POS Is Finally Reaching Annuals
You would think that any wide-scale changes POS Systems would make on our industry would be quieting down. Instead, the opposite will happen over the next few years.
Here’s why: most retailers, not just mass merchants, are finally beginning to track every single plant variety they sell. Most smaller retailers, and even several large regional chains, would track annuals by pot size. And that’s it. Not by color, not by genus and certainly not by variety.
Think about that. An average garden center makes between 65 to 80 percent of its gross sales from plants. Annuals is easily the largest plant category, bringing in 32 percent of gross sales on their own, according to the most recent Today’s Garden Center State Of The Industry survey.

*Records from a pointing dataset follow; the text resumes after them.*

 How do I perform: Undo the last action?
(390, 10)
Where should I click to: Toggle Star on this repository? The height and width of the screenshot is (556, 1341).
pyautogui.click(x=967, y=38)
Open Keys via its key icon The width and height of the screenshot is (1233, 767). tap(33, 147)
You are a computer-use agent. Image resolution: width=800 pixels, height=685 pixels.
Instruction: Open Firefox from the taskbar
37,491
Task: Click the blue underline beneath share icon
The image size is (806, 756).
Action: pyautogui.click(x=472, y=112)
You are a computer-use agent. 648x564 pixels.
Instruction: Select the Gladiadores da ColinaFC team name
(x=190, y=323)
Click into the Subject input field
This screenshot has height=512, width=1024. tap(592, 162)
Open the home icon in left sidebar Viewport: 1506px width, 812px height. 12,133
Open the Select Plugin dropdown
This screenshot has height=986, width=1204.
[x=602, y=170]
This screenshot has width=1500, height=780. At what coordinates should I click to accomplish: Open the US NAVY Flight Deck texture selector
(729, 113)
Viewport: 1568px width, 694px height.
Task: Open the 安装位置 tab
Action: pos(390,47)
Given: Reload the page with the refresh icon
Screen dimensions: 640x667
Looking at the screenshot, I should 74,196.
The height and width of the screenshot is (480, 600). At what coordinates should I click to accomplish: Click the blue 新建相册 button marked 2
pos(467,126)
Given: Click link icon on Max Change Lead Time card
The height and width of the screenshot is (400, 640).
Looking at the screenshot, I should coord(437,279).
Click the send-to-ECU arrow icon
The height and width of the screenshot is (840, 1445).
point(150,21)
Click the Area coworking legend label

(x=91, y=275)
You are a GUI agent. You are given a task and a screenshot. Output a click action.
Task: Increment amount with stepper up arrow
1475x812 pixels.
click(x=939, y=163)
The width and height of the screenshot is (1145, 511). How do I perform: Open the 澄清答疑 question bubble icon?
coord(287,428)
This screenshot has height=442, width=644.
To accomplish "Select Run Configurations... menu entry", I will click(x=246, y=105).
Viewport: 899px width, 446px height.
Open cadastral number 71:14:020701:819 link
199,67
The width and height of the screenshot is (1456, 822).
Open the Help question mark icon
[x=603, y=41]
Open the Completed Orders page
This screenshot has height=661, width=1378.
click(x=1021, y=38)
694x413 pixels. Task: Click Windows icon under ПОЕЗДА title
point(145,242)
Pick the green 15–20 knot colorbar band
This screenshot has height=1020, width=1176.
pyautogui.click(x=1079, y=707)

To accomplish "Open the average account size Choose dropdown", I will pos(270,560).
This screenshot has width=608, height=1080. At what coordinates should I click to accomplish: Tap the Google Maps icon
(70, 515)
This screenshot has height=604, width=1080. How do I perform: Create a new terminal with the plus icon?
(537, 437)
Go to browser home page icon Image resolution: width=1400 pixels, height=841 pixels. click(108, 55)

If annuals are finally being tracked, change will inevitably follow.
There are several things I can see happening as a result — eCommerce for plants taking off; a shift in how annuals are ordered; and color fads cycling even faster.
The development I’m rooting for most, though, is that retailers will finally stop allowing pot size to determine an annual’s value rather than the plant. One-price-fits-all was convenient, but no longer.
The thing about predicting how this one change will affect the industry, however, is that so many people are participating and acting on it that forecasting is an educated guess at best. All we know for sure is that there will be a big shift of some sort.
There’s time to prepare. We are only in the very early stages of this transformation. I can name on one hand the number of retailers who are tracking their annuals by variety. But I also know of a several who are converting to variety-level tracking genus by genus.
Exciting times lie ahead for us. I, for one, think the changes will be mostly positive.